Tasks to complete.
1. Using the passage on the Terrorist Screening Center, answer these questions:
(a) Where is the center located?
(b) By what means was it established?
(c) What database does it maintain?
2. State whether each statement agrees with the passage on the Terrorist Screening Center, and support each answer with a quote:
(a) The center is part of the FBI's National Security Branch.
(b) The center is staffed by the FBI alone.
(c) The center's funding has shrunk since it was founded.
3. From the passage on the Terrorist Screening Center, return the text between "The Terrorist Screening Center (TSC)" and "since that time.", inclusive.

Document section.
- - - - - - -
The Terrorist Screening Center (TSC) is a division of the National Security Branch of the Federal Bureau of Investigation. It is the duty of the TSC to identify suspected or potential terrorists. Though housed within the FBI, the TSC is a multi-agency organization, including representatives from the United States Department of Justice, the United States Department of State, the United States Department of Homeland Security, the United States Department of Defense, the United States Postal Service, and various private contractors. It is located in Vienna, Virginia, near Virginia State Route 123.

Established by presidential directive in the wake of the September 11, 2001 attacks, the TSC's funding and manpower have significantly increased since that time.

Duties
The Terrorist Screening Center maintains a database, the Terrorist Screening Database (TSDB), the aim of which is to contain information about all known or suspected terrorists, and makes this information available to a number of different government agencies, including the federal, state, local and tribal law enforcement agencies, the U.S. State Department, U.S. Citizenship and Immigration Services and the Transportation Security Administration.
- - - - - - -
Study material.
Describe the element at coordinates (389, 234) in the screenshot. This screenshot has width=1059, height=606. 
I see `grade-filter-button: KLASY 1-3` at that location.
- - - - - - -
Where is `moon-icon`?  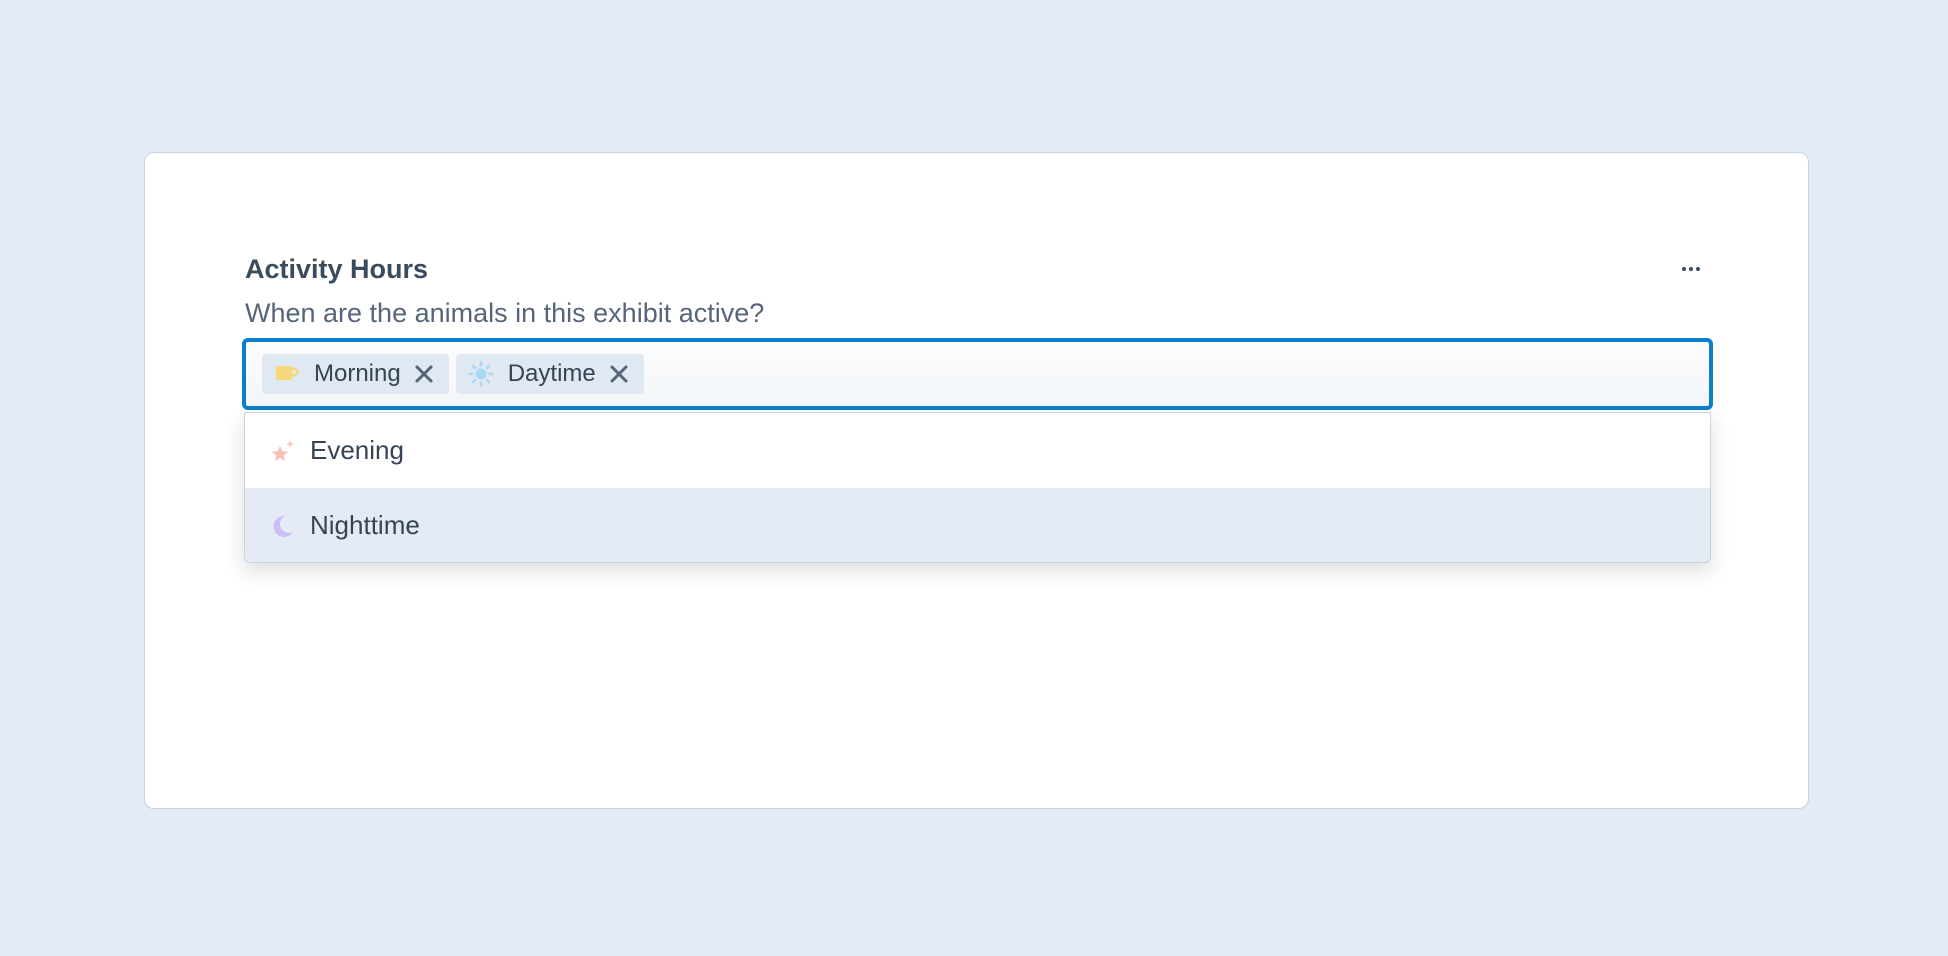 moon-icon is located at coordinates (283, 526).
- - - - - - -
Task-by-task outputs.
1.
(a) Vienna, Virginia, near Virginia State Route 123.
(b) Presidential directive.
(c) The Terrorist Screening Database (TSDB).

2.
(a) Yes: "a division of the National Security Branch of the Federal Bureau of Investigation"
(b) No: "the TSC is a multi-agency organization"
(c) No: "the TSC's funding and manpower have significantly increased since that time"

3.
The Terrorist Screening Center (TSC) is a division of the National Security Branch of the Federal Bureau of Investigation. It is the duty of the TSC to identify suspected or potential terrorists. Though housed within the FBI, the TSC is a multi-agency organization, including representatives from the United States Department of Justice, the United States Department of State, the United States Department of Homeland Security, the United States Department of Defense, the United States Postal Service, and various private contractors. It is located in Vienna, Virginia, near Virginia State Route 123.

Established by presidential directive in the wake of the September 11, 2001 attacks, the TSC's funding and manpower have significantly increased since that time.